In fungi, adenosine-to-inosine (A-to-I) RNA-editing was shown to occur during sexual development and fruiting body formation in filamentous ascomycetes Fusarium graminearum, F. verticillioides, Neurospora crassa, Sordaria macrospora, and Pyronema confluens (Pezizomycotina) [1, 2], but absent during meiosis in the fission yeast Schizosaccharomyces pombe (Taphrinomycotina) [2]. In Basidiomycota, the first RNA-editing report was from Ganoderma lucidum, a mushroom-forming species of Polyporales, also during fruiting body formation [3]. Afterwards, Wu et al. reported RNA-editing events in vegetative mycelia of five other species of Polyporales [4, 5]. It was noted that the editing patterns of both G. lucidum and the five Polyporales fungi were not only different from the typical A-to-I editing but also showed that transitions (A- > G, G- > A, C- > U, U- > C) were preferred over transversions, leading mainly to synonymous changes in contrast to missense changes found in filamentous ascomycetes [3–5].

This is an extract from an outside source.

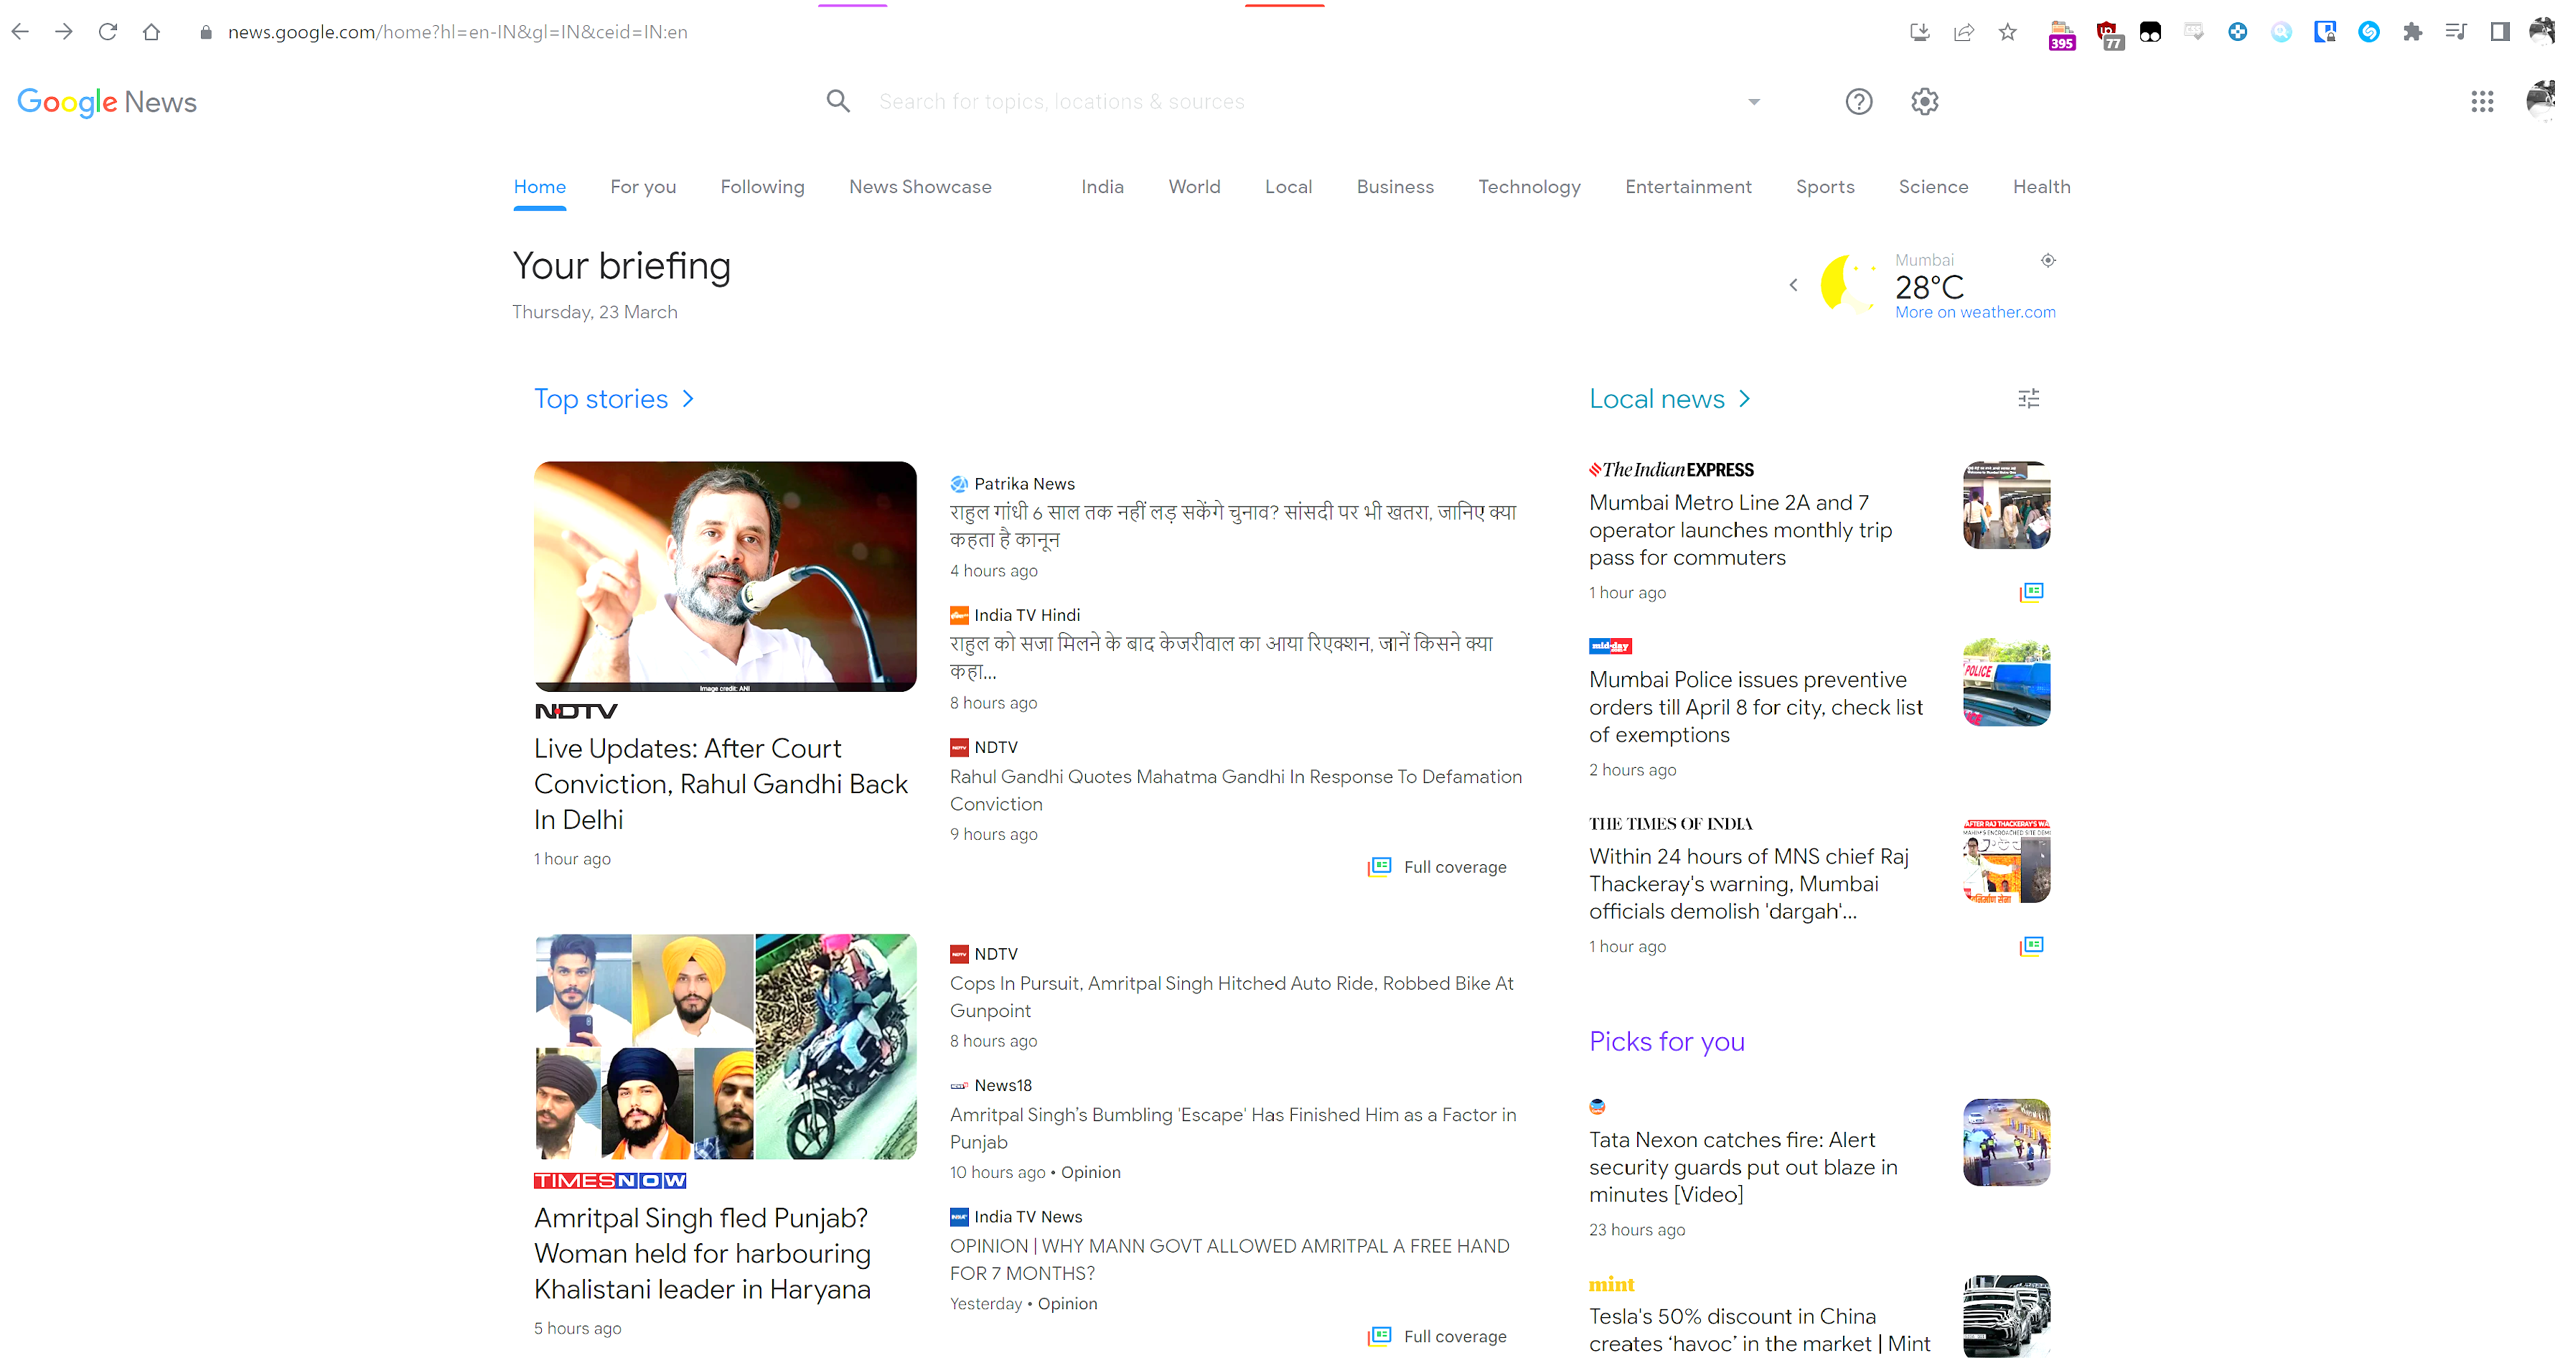Image resolution: width=2555 pixels, height=1358 pixels.
Task: Switch to the Technology tab
Action: tap(1528, 186)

Wu et al. predicted RNA-editing sites by aligning transcriptomic reads to the reference genome assembly. However, that approach assumes that the reference assembly is complete, which is rarely the case. The majority of available fungal genome assemblies contain gaps and errors. Even in haploid genomes, multiple nearly-identical DNA regions, for example, transposons or tandem or segmental duplications, can be erroneously collapsed into single fragments, or misassembled. Therefore, RNA reads mapped to such collapsed regions would correspond to distinct genomic regions with 100% coverage and identity and thus would not represent transcripts of the same genes. To avoid this issue, gDNA reads can be aligned and analyzed simultaneously with RNA reads. When a potential RNA-editing site has the same single nucleotide variants as in the gDNA reads alignment, the site should be excluded from candidate RNA-editing sites.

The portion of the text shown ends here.